*** SOURCE MATERIAL ***

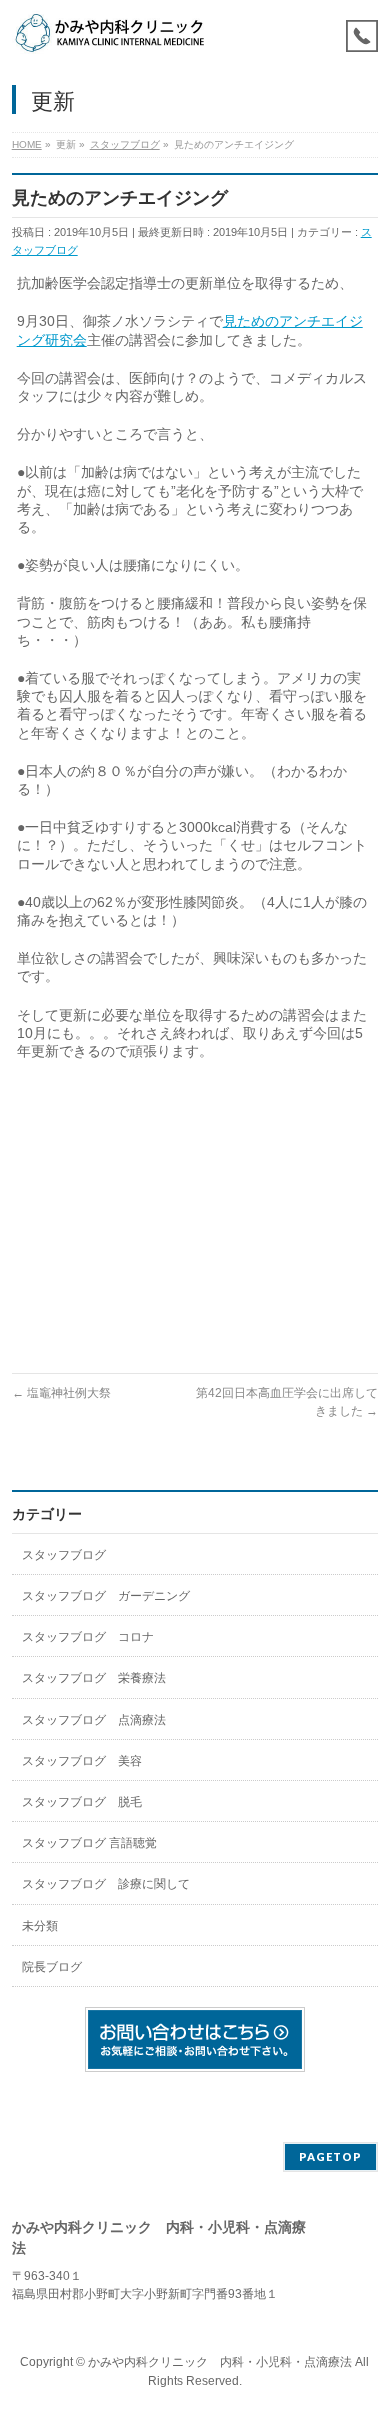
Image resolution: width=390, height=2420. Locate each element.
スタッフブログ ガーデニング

*** End of SOURCE MATERIAL ***
*** SOURCE MATERIAL ***

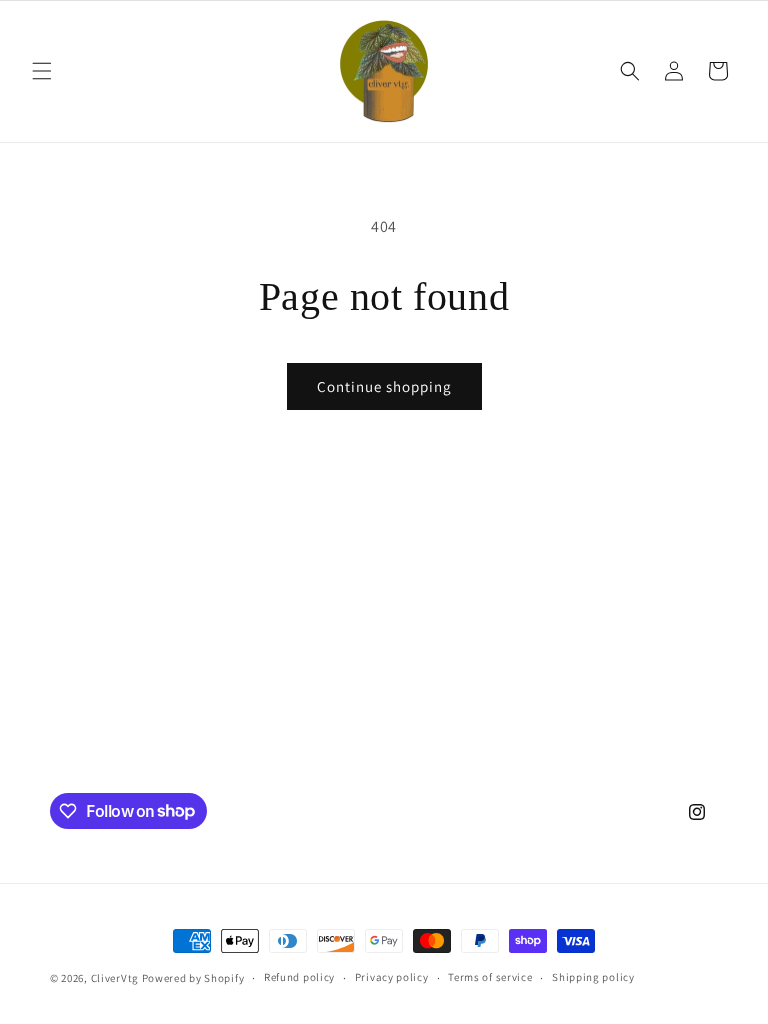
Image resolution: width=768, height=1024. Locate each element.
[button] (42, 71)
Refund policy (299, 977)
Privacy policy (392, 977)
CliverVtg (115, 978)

*** End of SOURCE MATERIAL ***

> _EXERCISE DESCRIPTION_
Within the listing above, the range opens at the line with "[button] (42, 71)" and closes at the line with "CliverVtg (115, 978)". Reproduce exactly the lines of that range, including both ends.

> _TASK RESULT_
[button] (42, 71)
Refund policy (299, 977)
Privacy policy (392, 977)
CliverVtg (115, 978)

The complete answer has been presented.